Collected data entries
<<<<

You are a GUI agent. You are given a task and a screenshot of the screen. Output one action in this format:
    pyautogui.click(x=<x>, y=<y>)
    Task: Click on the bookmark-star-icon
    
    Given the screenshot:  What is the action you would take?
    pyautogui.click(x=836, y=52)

>>>>

• _What the exercise asks_: Count the lines in the items above that contain the string "action", and state only that number.

• _Written response_: 2